Dataset entries

┄┄┄┄┄┄┄┄┄┄┄┄┄┄┄┄┄┄┄┄

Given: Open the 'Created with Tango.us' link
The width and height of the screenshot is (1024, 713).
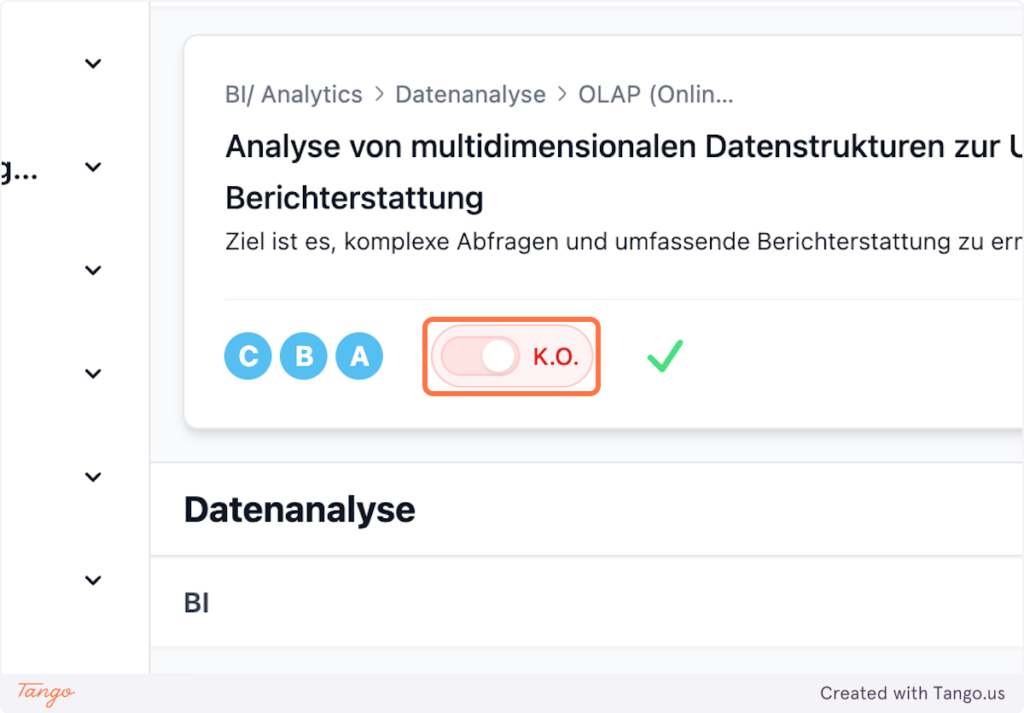Looking at the screenshot, I should click(913, 693).
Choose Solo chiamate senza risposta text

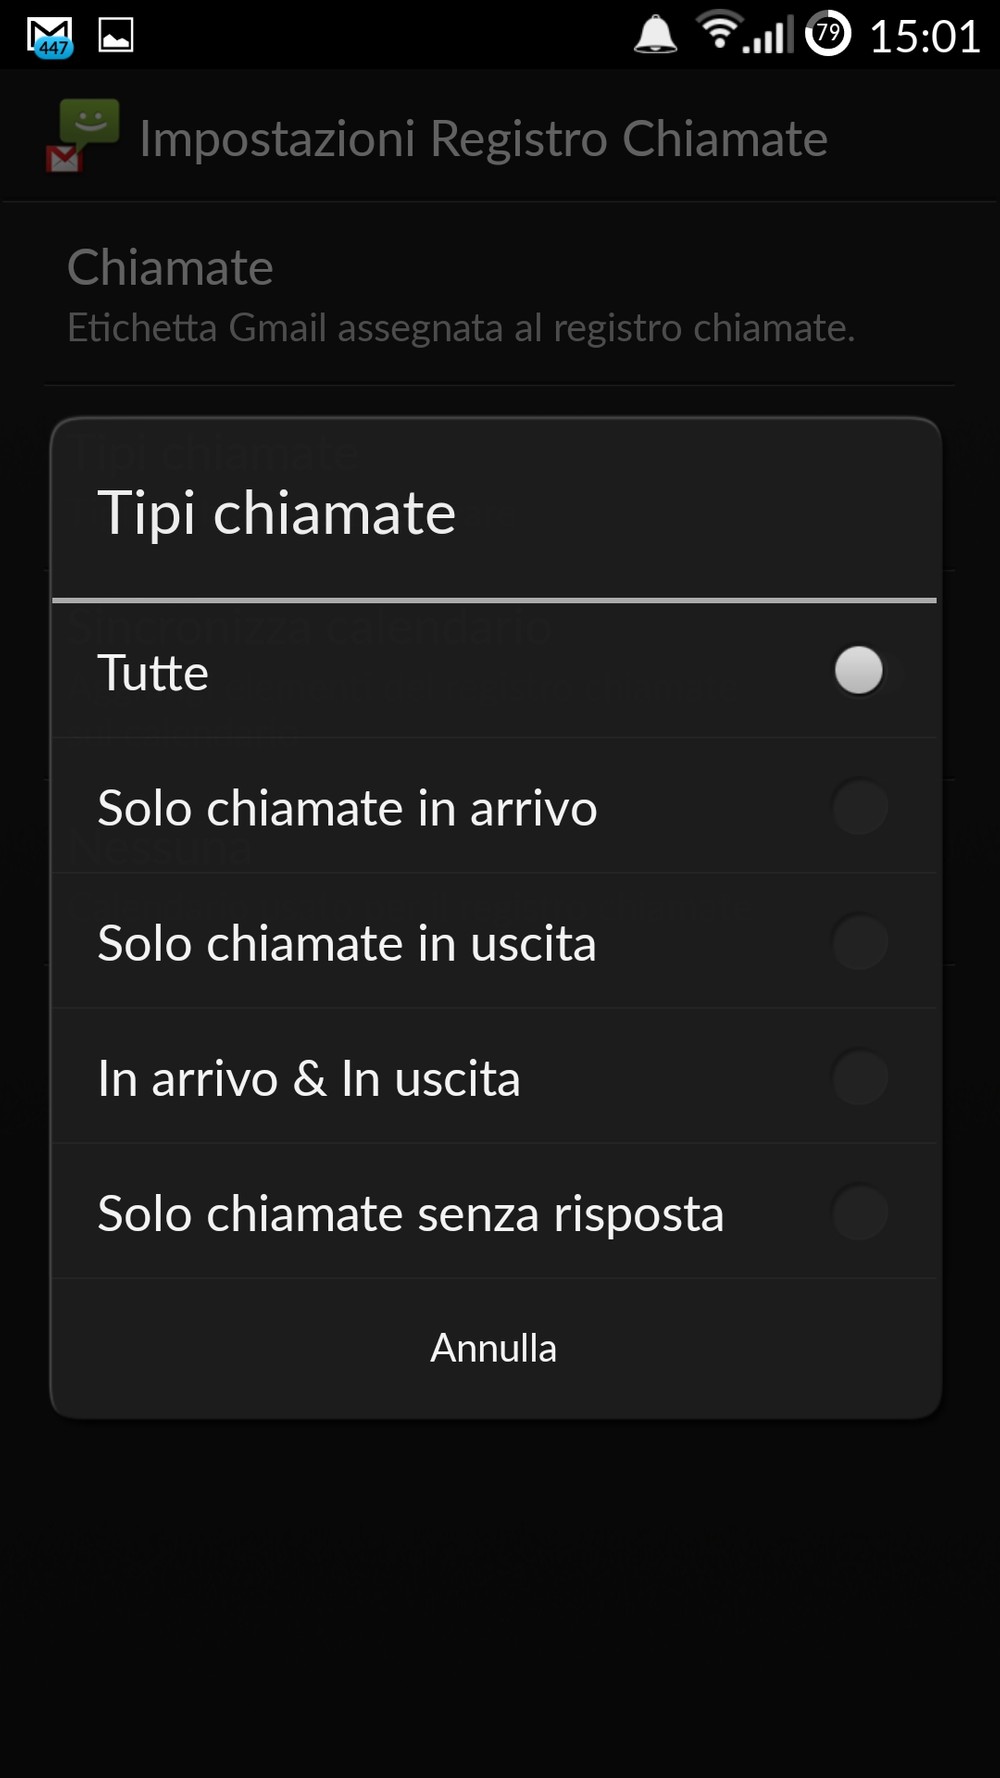click(x=410, y=1214)
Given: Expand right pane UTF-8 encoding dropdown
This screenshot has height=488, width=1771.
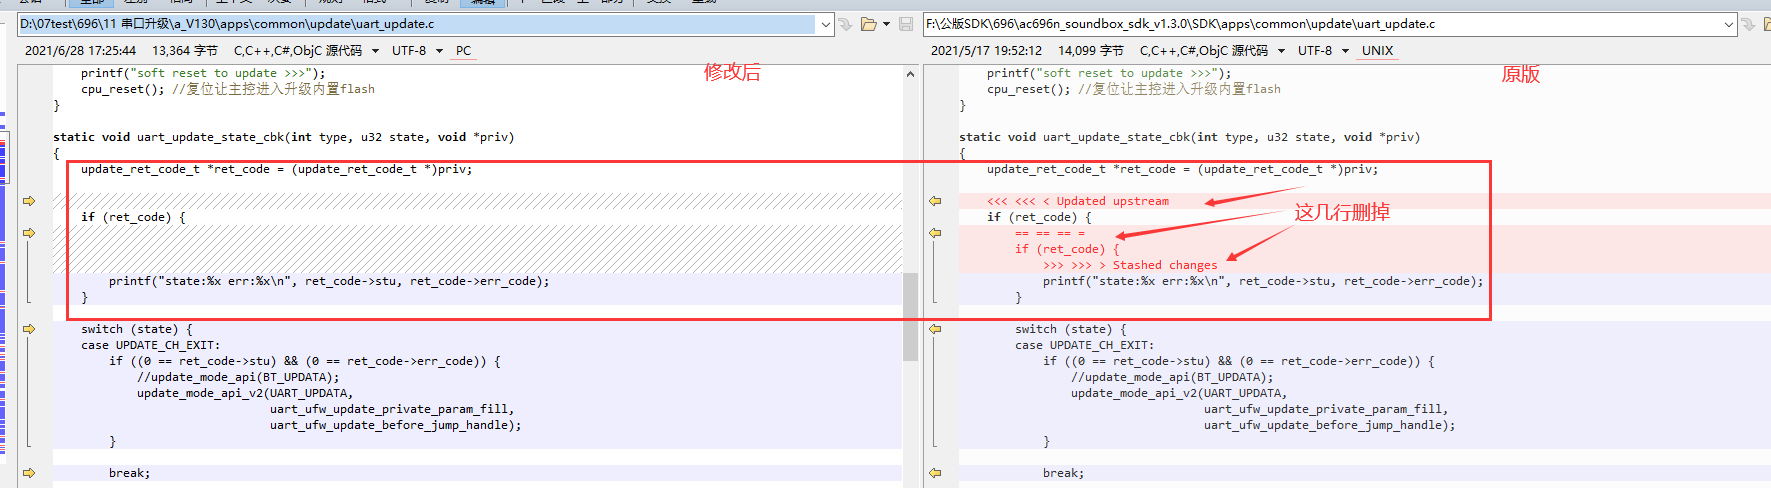Looking at the screenshot, I should pos(1345,51).
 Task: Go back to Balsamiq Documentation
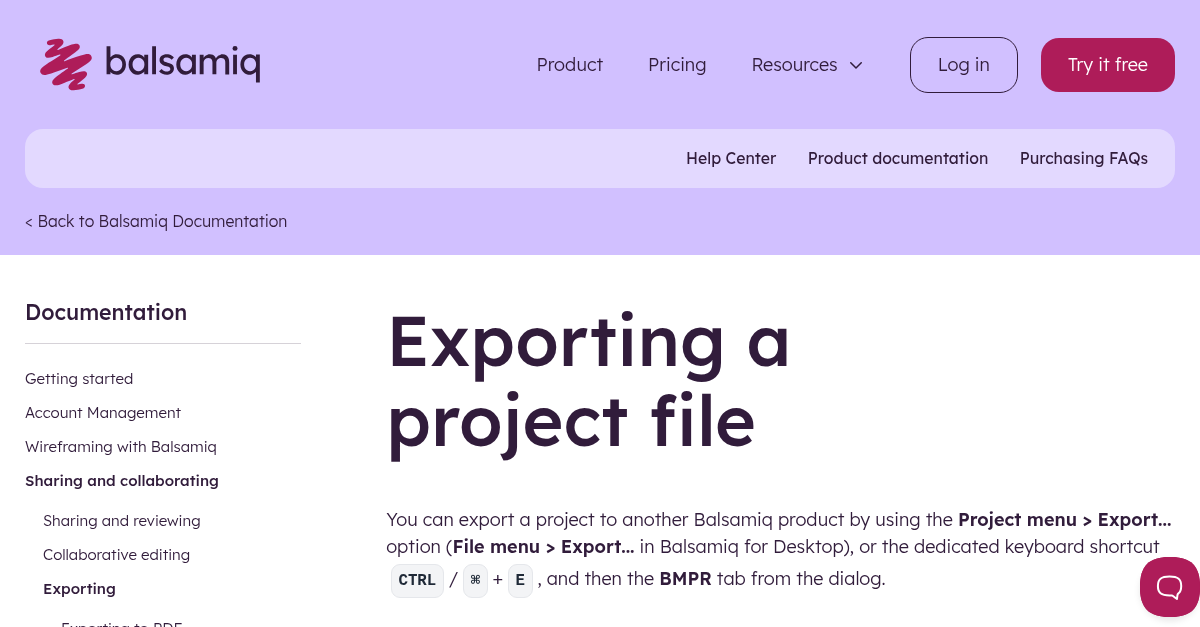tap(156, 221)
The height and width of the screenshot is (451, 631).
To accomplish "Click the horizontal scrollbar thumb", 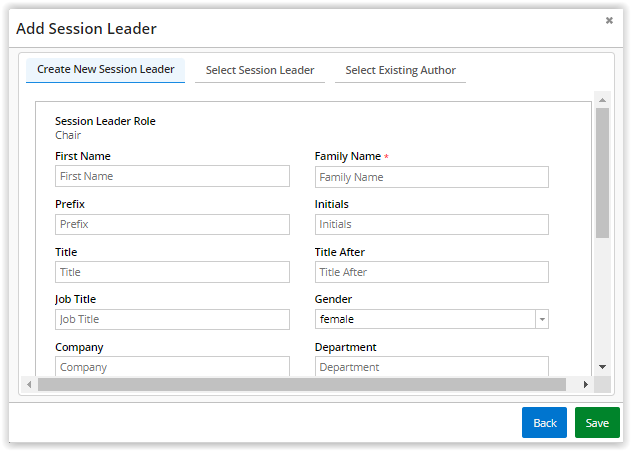I will coord(302,385).
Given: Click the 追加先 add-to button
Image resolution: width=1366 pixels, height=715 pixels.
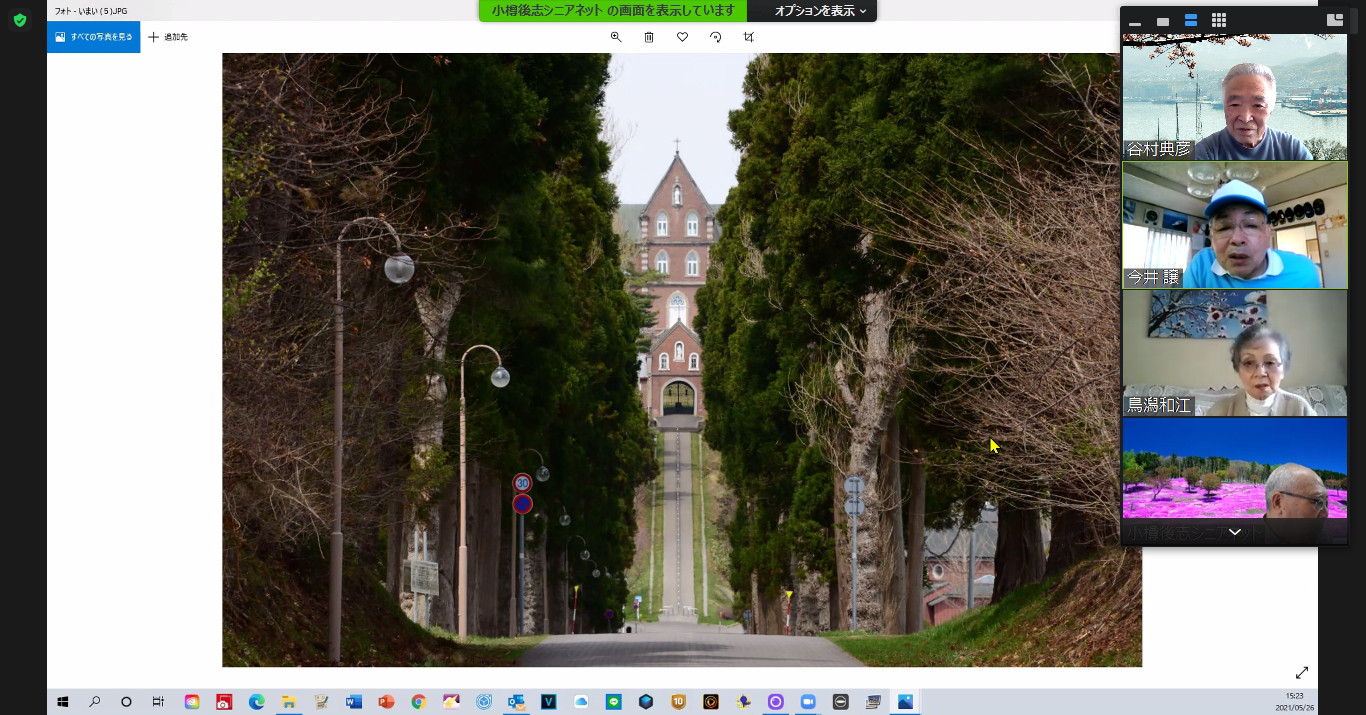Looking at the screenshot, I should pyautogui.click(x=168, y=37).
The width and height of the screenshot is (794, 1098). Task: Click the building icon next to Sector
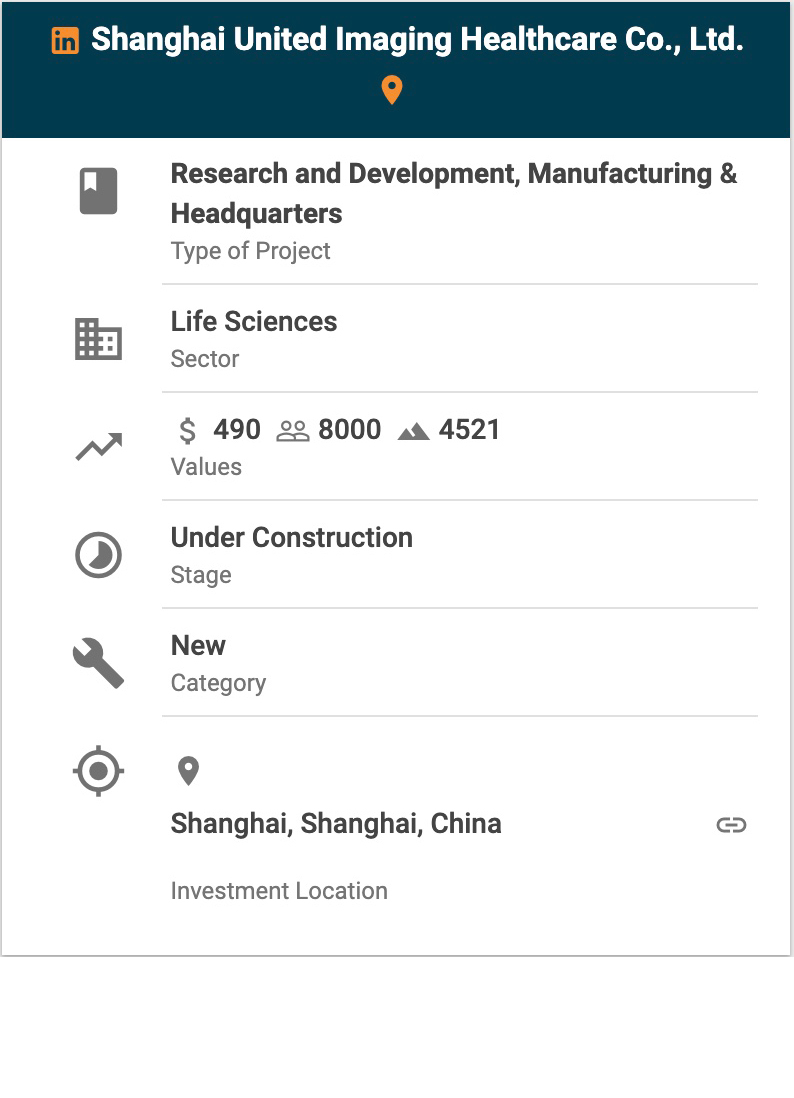click(98, 340)
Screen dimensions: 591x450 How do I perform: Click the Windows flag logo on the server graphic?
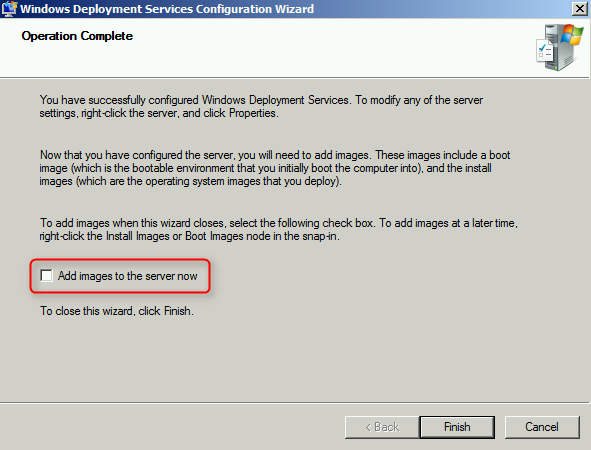pyautogui.click(x=572, y=35)
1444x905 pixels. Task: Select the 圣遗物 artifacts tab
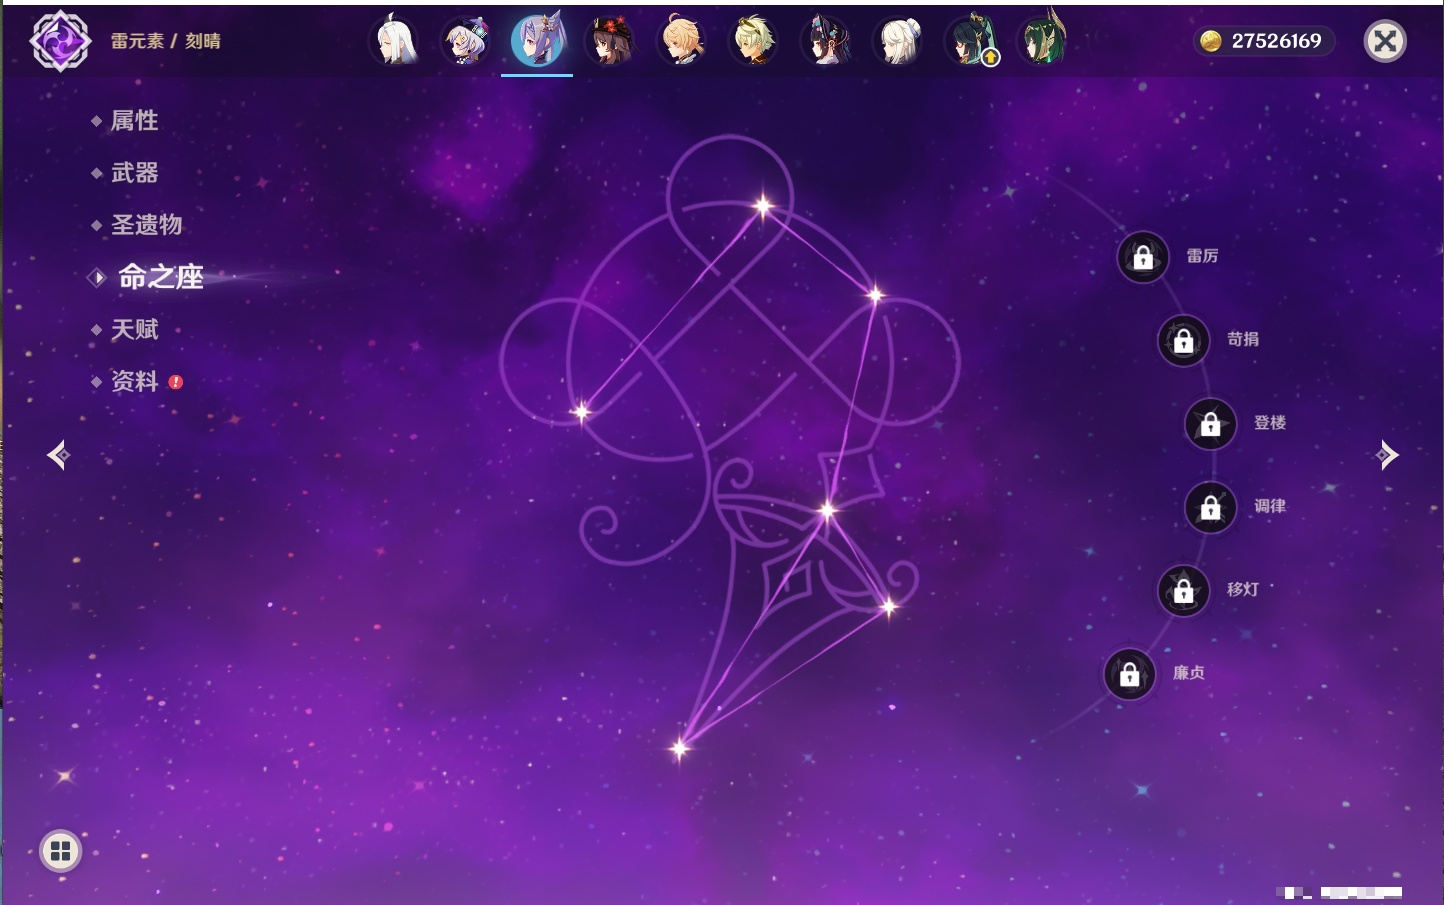click(x=146, y=225)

┄┄┄┄┄┄┄┄┄┄┄┄┄┄┄┄┄┄┄┄

§ **Exercise**: Which lines above hold the string "Given"? Copy every one of them.

§ **Solution**:
Given: Open the 'Created with Tango.us' link
Given: Expand right pane UTF-8 encoding dropdown
Given: Click the 追加先 add-to button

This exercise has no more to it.